People who know me well know the rather embarrassing fact that ever since I became a budding cinema buff in my teens, I have had one very important Christmas tradition. I sit down somewhere very comfortable, not to be disturbed, with a hearty cup of tea and some tasty biscuits (let’s say a mint Viscount), a fresh highlighter, and the holiday double edition of the RTE Guide (Ireland’s version of the TV Guide) and proceed to go through all the movies on TV over the Christmas period, and highlight the ones I’m planning to watch.
Now in the modern era where you can find almost any movie in two clicks online at places like Amazon or Hulu, this is rather redundant. But when I was growing up, the British and Irish TV stations (RTE, BBC, ITV, Channel 4) would pack our their schedules, from early morning to late night, from around December 22nd to January 2nd, with loads of movies. Some would be a two-year-old cinematic release getting its TV premiere, some would be much-loved family favourites, some would be obscure greats of old cinema not shown at any other time of the year. A chance not to be missed to see that Preston Sturges or Alfred Hitchcock or Howard Hawks I’d not yet seen. I can vividly remember staying up til 2am to swap in a second 180-minute VHS tape in order to be able to tape all of the 4-hour Once Upon a Time in America, and getting up at the crack of dawn to record Charlie Chaplin shorts.
So even though a huge range of movies are now at the tips of our fingers, I still look forward to arriving home to Ireland and amidst battling jet-lag, my auld tradition of sitting down with the RTE Guide, and highlighting a few great old movies to watch (“oooh, they’re showing Only Angels Have Wings on St. Stephen’s Day …”)
In celebration of that, here are nine movies, some festive, some not so much, all of which I have watched multiple times, that if I come across in the TV listings this Christmas, I know I’ll find hard to resist, and which make for perfect viewing with popcorn, hot cocoa and way too many chocolates …
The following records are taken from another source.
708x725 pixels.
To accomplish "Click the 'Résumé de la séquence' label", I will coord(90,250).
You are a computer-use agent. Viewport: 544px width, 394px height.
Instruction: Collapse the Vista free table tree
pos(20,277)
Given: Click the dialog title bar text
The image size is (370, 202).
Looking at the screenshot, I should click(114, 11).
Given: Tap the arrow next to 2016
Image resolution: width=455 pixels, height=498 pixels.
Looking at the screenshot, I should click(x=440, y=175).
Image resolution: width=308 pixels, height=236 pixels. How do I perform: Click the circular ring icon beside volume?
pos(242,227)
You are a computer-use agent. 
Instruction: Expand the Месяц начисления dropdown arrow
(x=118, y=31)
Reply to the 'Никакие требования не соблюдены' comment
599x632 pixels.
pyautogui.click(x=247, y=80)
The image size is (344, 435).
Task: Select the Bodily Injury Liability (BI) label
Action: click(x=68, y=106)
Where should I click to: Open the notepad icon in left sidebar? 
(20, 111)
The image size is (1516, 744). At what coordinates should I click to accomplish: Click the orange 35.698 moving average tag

It’s a Wonderful Life (1946)
Category: The Christmas Unmissable (that you promise won’t make you cry this time around.)
Well, let’s start with the obvious: if you aren’t watching It’s a Wonderful Life over Christmas, what are you watching? The great thing about it is that, yes, it’s about community coming together and the unglamourous impact of one man (the scene where the townfolk come in with the collection … ay carumba, I’m getting a little weak behind the eyes just thinking about it), but it’s actually deeply unsentimental because behind the Capra-corn Americana, this is actually a film all about hopes dashed, not fulfilled, it’s dark, and that’s why the pay-off is so marvelous. Indispensable.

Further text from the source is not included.